Mültecilerin siyasi hesaplaşmaların öznesi haline getirilmeleri karşısında, sinema salonundaymışçasına düello tekliflerini izlerken ve milyonlarcasının ülkelerine gönderilmelerinin bir seçim vaadi olması karşısında koşar adım milliyetçi diskurlara dört elle sarılırken ve insancıl yanımızı baskılarken suçluyuz.

Komşusuna sığınan Suriyelileri ülkemizden “söküp atmaya niyetlenen” ellerimiz, aslında bizi ötekileştirdiklerimizden kurtardığını sanırken, boynumuza yeni halatlar geçiriyor. Maskelerimizi birer birer çıkartırken, aslında sokakları kaplayan öfke bulutlarından, nefret gazlarından, hesaplaşma davetlerinden nefes alamıyoruz, boğuluyoruz.

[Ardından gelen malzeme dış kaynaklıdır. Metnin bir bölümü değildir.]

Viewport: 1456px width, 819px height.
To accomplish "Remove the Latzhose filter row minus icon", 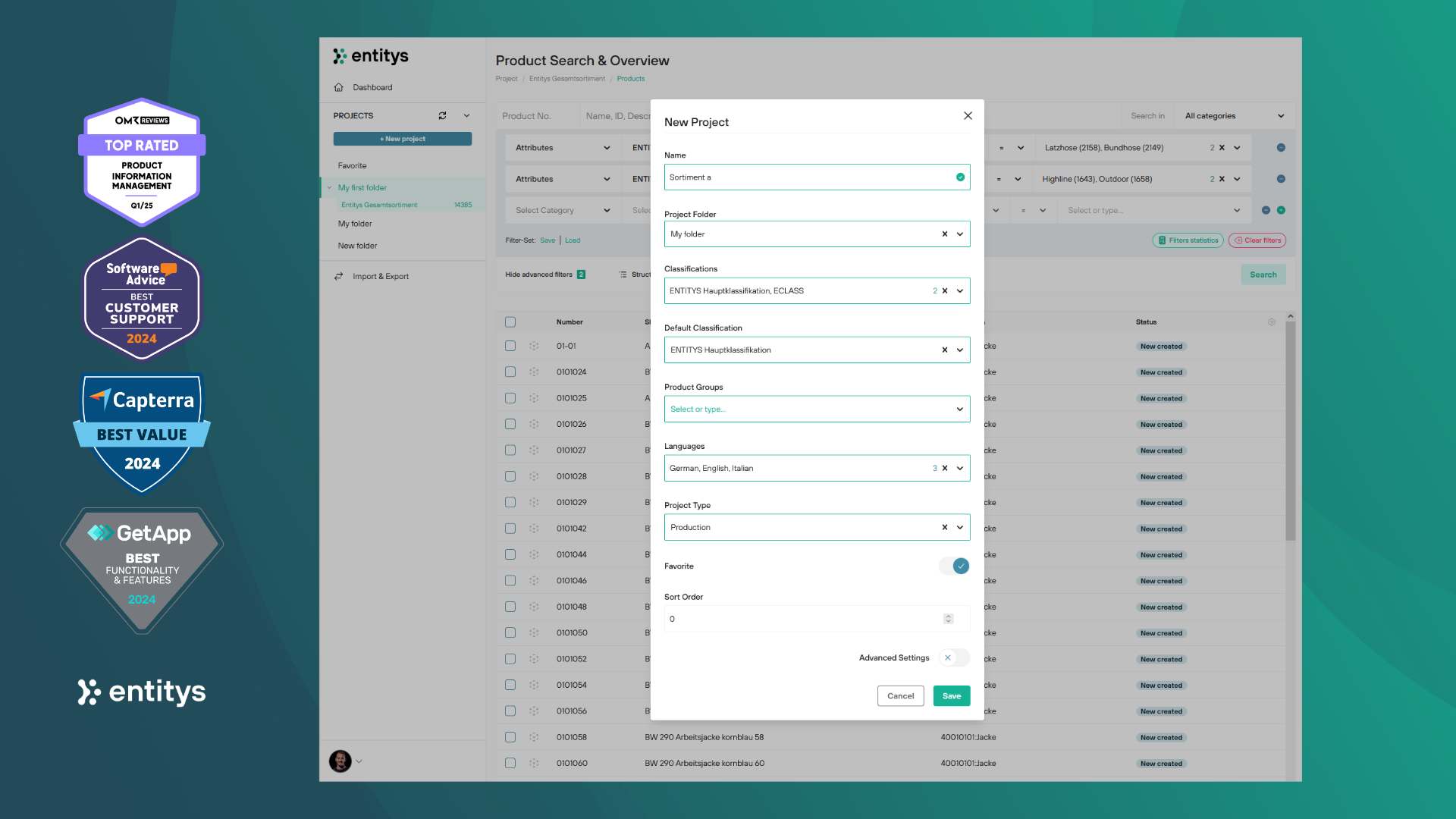I will coord(1281,148).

Leonardo da Vinci, insan bir şeye ancak onu tam olarak anladıktan sonra nefret ya da sevgi duyabilir, demiş.

Bugüne dek kaç Suriyeli çocuğun başını okşadık? Kaç Suriyeli aileye yardımcı olduk? Suriyeli arkadaşlarımız oldu mu? Birleşmiş Milletler Çocuklara Yardım Fonu (UNICEF) iş birliğiyle 2016 yılında başlayan ve travma sonrası stres bozukluğuna yönelik çok kapsamlı projeler yürüten “Mülteci Çocuklara Yönelik Al Farah Çocuk ve Aile Destek Merkezleri”nden herhangi birini ziyaret ettik mi? Veya bir Türk ile Suriyelinin aşkını konu alan Müjde filminden bile mi rahatsız olduk? Birinden nefret etmek için onu ne kadar tanıdık? Onunla ne kadar karşılaştık? 

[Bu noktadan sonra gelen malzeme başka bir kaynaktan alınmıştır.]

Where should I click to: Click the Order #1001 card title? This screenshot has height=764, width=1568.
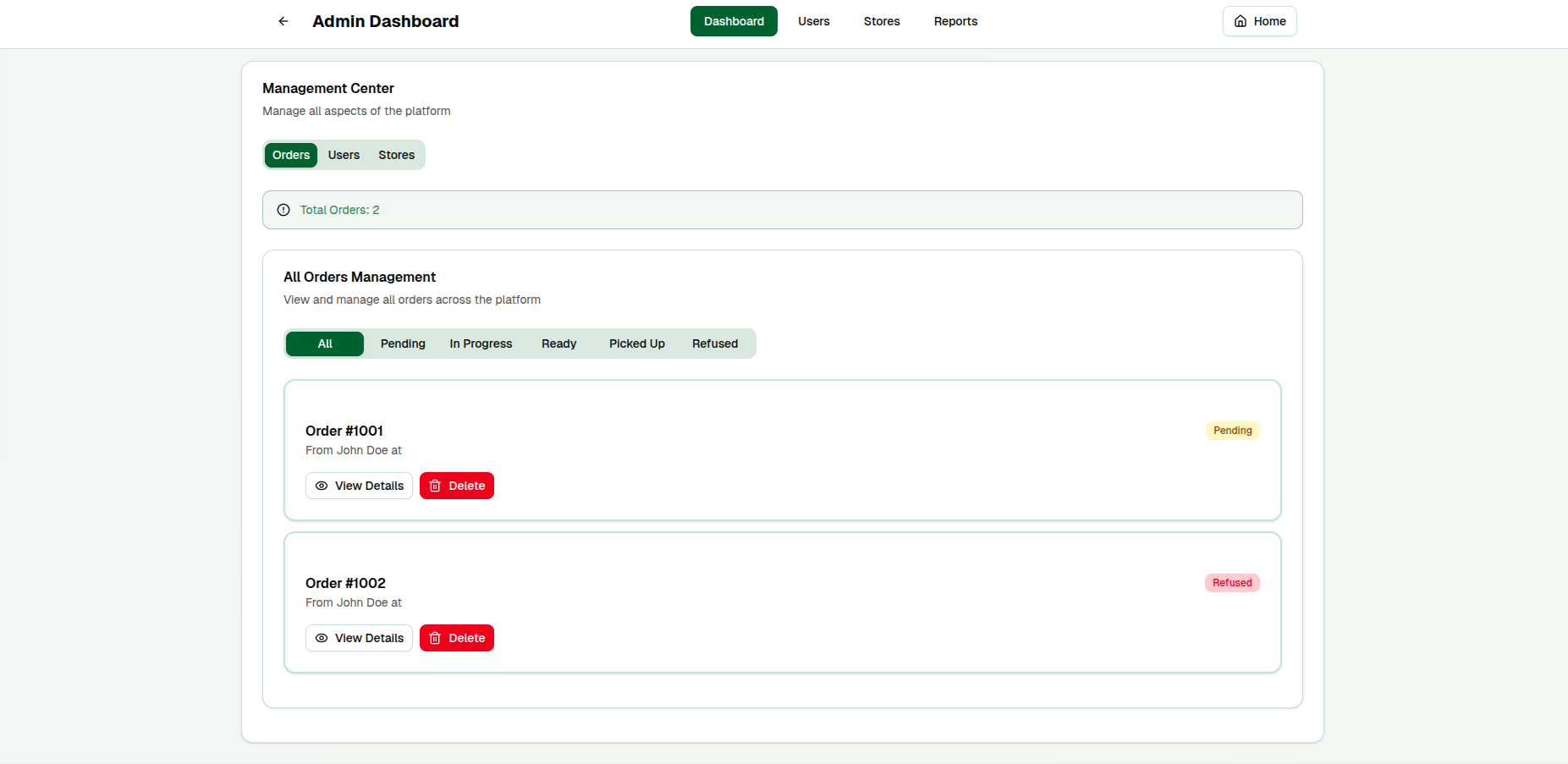344,431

Yoksa yaşadığımız ekonomik krizin, çift haneli rakamlarda sürekli yükselen enflasyonun, barınma ve istihdam sorununun faturasını onlara mı çıkardık?

On bir yılın hiç muhasebesini yaptık mı? Avrupa Birliği’nin bu zamana değin sosyal uyum yardımı programlarına, Suriyeli çocukların Türk eğitim sistemine entegrasyonunun desteklenmesine, göçmen sağlığı merkezlerine, kayıtlı istihdama geçişe ve okullarda görev alan öğretmenlere yönelik projelere yıllardır verdiği destekleri takip ettik mi?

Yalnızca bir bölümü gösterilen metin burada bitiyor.